Southport Lord Street (later also known as the Ribble Building, after being used by the Ribble Bus Company as a bus terminus) was a railway station located on Lord Street, Southport, Merseyside, England. It was the terminus of the Southport & Cheshire Lines Extension Railway from Liverpool.

The station closed in 1952, the building was subsequently used as a bus station and later a supermarket. It is now a hotel.

Station history
The station opened on 1 September 1884, as the Southport & Cheshire Lines Extension Railway's (SCLER) northern terminus. The line ran from Aintree Central in the northern suburbs of Liverpool. The new line provided passengers with an alternative through route to Liverpool city centre, to that run by the Lancashire & Yorkshire Railway (Southport Chapel Street - Liverpool Exchange). It also provided an alternative route from Southport to Manchester.

From the outset the SCLER line was no competition to that of the L&Y's more direct coastal route, as the route of the Cheshire Lines Committee (CLC) into Liverpool skirted around the eastern areas of Liverpool, travelling down to Hunts Cross in the south and then back up to Liverpool Central High Level. The line only proving to be relatively popular during the summer months and never really taking off as a commuter route. Its heaviest traffic by far was for a short period in 1941 when the competing L&Y line had been severed by German bombing in the May Liverpool Blitz. During late 1942 the timetable showed five CLC trains each weekday to Southport of which two started at Manchester (Central).

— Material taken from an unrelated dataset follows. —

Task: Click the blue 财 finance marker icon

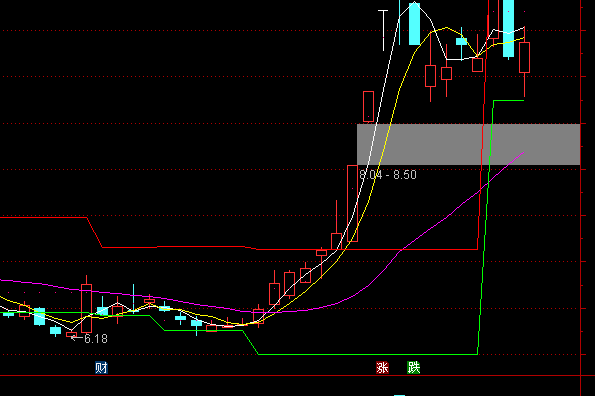Action: point(101,368)
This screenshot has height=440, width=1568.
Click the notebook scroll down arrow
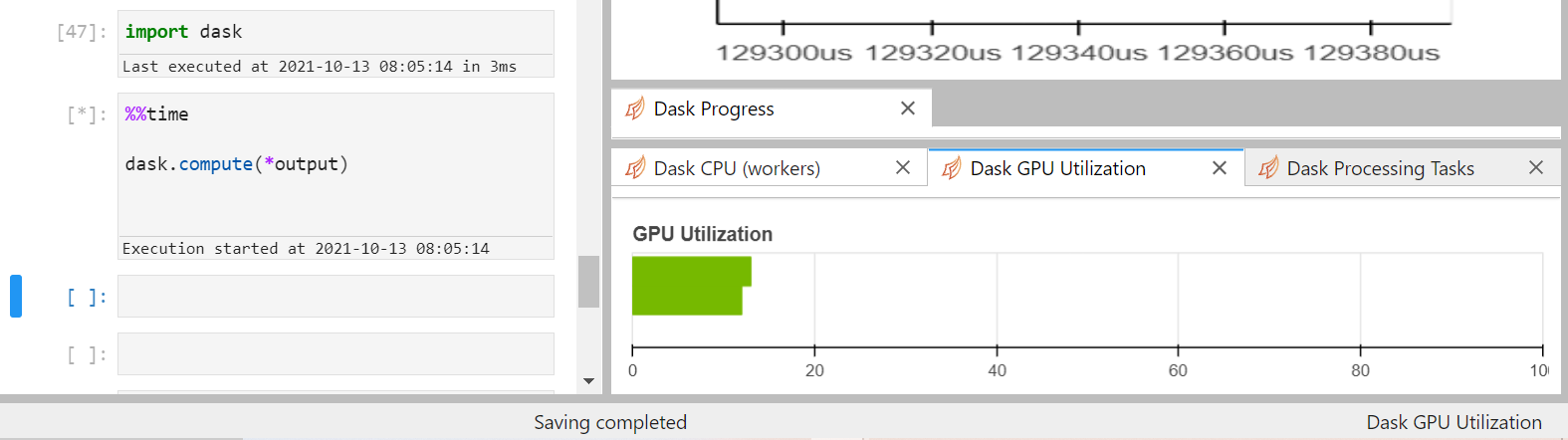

The building itself was a grand affair, fronting directly onto Lord Street. The station had five platforms linked at their ends and by a footbridge. It had been intended by the SCLER to link their tracks to that of that L&Y's, providing the CLC with access to the northern suburbs of Southport. This had never been agreed with the LYR, so the provision of the footbridge on this basis, was speculative.

The station had a two track engine shed and turntable on the south side of the station yard. It closed on 7 July 1952 and was subsequently demolished.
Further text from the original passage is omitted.